# Vintage kitchen gadgets put to the test



## jd_1138 (Feb 20, 2018)

This guy's a character.  He's from Russia, but he lives in North Carolina with his American wife.  He tests gadgets and does science experiments and such.  They have a couple of beautiful huskies that sneak into the videos sometimes.  He also tests modern kitchen gadgets and any category of gadget imaginable.  He moved to the USA with his parents when he was like 10 I think.  

https://www.youtube.com/watch?v=SO3O-Dw0sec

https://www.youtube.com/watch?v=QeM3CD865hE

https://www.youtube.com/watch?v=3twMt_neddY


----------



## msmofet (Feb 20, 2018)

I haven’t watched the video yet but I have that exact juicer. I got my mom’s when she passed. Lots of memories of squeezing lemons for lemon add in the summer. Morning juices. It still is the best squeezer.


----------



## jd_1138 (Feb 20, 2018)

msmofet said:


> I haven’t watched the video yet but I have that exact juicer. I got my mom’s when she passed. Lots of memories of squeezing lemons for lemon add in the summer. Morning juices.
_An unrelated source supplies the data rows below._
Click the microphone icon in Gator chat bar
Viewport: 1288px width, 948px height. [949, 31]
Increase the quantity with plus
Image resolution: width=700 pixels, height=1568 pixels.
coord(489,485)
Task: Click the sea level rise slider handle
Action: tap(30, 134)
It still is the best squeezer.



That's awesome.  The inherited equipment is the sweetest to use.  You think of mom every time you use it.  And the better build quality of the earlier stuff is way higher.


----------



## Whiskadoodle (Feb 21, 2018)

I have the old cheese grater (3rd video.)  Mine does not squeak.  I use it to grind walnuts or almonds, which come out really fine even texture.  Then I dip thumb print cookies in the nuts before baking.


----------